OIG: CMS Should Establish Transfer Payment Policy for Eary Discharges to Hospice Care

The OIG recently issued a report, found at www.kslaw.com, concerning the potential financial impact to Medicare Part A if CMS established a hospital transfer payment policy for early discharges to hospice care. The OIG explained that it undertook this review because in recent years the number of discharges from acute care hospitals to hospice care has “increased significantly.” According to the OIG, payments to acute care hospitals for services provided to beneficiaries discharged to hospice care increased from $1.5 billion in CY 2007 to $2.7 billion in CY 2010, which equates to an 80 percent increase.

Medicare currently maintains two “transfer payment policies” that adjust hospital payments for services provided to beneficiaries who are discharged before the Medicare-established average length of stay (an early discharge) to other acute care hospitals or certain post-acute care facilities, including skilled nursing facilities, inpatient rehabilitation facilities, home health agencies, long-term care hospitals and psychiatric hospitals. If a transfer payment policy applies, a hospital receives per diem payments rather than the full DRG payment. According to the OIG, “[t]his is based on the assumption that hospitals should not receive full payments for beneficiaries discharged early and then admitted for additional care in other clinical settings.”
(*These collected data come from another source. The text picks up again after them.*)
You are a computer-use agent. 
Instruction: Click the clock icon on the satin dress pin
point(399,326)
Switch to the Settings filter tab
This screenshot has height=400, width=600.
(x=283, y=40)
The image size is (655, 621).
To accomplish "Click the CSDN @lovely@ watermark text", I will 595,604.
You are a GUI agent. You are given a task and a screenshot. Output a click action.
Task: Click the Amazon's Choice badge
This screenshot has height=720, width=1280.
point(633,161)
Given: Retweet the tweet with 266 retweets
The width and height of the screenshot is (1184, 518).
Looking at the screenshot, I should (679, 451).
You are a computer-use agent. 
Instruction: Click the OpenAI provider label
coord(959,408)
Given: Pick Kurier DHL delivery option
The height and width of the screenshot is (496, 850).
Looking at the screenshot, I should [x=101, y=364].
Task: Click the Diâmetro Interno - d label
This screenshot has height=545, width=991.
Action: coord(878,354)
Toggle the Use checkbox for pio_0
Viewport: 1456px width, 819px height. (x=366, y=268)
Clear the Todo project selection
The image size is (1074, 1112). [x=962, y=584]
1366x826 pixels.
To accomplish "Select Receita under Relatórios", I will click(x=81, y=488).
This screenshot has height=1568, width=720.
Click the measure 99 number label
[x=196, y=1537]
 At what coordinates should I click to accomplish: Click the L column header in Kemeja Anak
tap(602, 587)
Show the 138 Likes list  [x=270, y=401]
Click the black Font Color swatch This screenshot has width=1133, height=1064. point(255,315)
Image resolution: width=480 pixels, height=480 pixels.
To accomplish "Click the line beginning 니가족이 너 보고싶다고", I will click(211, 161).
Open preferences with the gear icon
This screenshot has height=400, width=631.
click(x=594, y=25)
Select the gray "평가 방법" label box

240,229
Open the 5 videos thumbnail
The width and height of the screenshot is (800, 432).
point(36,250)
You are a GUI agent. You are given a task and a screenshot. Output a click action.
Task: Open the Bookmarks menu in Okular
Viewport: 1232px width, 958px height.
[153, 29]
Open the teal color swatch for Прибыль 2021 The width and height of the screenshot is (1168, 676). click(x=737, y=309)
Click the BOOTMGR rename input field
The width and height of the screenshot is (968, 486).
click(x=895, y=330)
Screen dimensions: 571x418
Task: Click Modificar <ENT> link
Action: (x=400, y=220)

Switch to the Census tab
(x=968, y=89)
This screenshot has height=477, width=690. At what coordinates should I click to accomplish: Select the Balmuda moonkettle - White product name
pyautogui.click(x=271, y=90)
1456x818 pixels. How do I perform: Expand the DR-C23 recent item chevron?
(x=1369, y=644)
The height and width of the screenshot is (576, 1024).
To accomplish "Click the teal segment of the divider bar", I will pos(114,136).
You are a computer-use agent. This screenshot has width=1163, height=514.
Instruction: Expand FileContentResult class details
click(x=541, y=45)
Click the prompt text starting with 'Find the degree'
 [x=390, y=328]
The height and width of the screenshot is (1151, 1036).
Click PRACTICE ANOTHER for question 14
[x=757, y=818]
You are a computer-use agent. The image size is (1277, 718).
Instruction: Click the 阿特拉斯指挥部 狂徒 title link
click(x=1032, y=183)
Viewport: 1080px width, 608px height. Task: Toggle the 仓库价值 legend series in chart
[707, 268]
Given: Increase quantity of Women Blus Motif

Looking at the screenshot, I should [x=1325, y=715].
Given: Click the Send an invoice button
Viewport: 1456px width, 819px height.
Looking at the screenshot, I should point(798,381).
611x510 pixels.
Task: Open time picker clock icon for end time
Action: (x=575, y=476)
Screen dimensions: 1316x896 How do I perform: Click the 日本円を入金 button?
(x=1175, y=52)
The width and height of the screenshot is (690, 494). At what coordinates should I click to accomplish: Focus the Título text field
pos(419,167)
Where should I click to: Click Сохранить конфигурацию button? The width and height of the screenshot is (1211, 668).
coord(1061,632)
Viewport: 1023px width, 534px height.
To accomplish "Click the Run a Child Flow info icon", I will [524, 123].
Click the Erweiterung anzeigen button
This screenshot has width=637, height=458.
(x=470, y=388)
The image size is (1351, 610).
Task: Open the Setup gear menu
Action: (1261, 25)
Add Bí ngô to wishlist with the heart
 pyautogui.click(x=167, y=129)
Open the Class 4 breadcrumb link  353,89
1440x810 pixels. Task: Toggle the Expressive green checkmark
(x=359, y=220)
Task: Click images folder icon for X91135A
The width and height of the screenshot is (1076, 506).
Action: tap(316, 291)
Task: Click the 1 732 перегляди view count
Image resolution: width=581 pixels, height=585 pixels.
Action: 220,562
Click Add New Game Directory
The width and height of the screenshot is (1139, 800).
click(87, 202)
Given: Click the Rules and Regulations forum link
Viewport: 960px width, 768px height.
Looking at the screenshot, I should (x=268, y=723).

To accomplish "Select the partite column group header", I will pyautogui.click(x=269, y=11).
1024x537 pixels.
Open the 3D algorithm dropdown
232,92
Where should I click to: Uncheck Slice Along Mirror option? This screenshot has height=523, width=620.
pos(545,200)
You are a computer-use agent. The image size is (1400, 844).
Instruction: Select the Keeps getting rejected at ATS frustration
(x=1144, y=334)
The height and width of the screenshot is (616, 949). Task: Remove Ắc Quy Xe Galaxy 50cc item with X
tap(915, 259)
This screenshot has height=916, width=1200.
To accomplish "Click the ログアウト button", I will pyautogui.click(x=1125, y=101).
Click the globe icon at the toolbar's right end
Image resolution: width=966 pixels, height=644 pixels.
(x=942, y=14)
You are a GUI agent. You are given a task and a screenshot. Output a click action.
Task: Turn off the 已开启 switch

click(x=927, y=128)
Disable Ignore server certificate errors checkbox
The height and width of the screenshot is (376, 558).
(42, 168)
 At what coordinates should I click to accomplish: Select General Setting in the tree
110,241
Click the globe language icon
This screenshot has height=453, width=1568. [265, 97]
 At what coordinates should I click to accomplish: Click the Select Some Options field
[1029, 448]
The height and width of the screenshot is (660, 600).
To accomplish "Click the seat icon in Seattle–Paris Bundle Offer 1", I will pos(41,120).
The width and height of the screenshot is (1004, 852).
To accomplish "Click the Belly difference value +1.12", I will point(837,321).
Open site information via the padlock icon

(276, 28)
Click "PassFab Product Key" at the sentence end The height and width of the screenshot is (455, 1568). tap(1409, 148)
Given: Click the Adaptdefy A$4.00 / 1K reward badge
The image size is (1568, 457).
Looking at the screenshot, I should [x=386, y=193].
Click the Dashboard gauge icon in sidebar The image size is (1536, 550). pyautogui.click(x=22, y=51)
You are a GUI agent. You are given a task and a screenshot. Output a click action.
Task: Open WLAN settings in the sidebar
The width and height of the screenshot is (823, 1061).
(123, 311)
Under current Medicare policy, an acute care hospital’s payment is not decreased if a beneficiary is discharged early to hospice care. The OIG estimates that, for CYs 2009 and 2010, approximately 30 percent of all hospital discharges to hospice care were early discharges. If a transfer payment policy had been in place in CYs 2009 and 2010, the OIG estimates that the Medicare program could have saved $602,519,187. The OIG notes, however, that its savings estimation is based on the assumption that all DRGs would be included in the hospital-to-hospice transfer payment policy, but if only certain DRGs were included in a transfer policy, the savings to the Medicare program would have been less. The OIG further concludes that a hospital transfer payment policy for early discharges to hospice care would not “cause a significant financial effect on hospitals” because generally per diem payments would exceed hospital costs. Thus, the OIG recommends that CMS establish a hospital transfer payment policy for early discharges to hospice care. CMS is currently analyzing the OIG’s recommendations.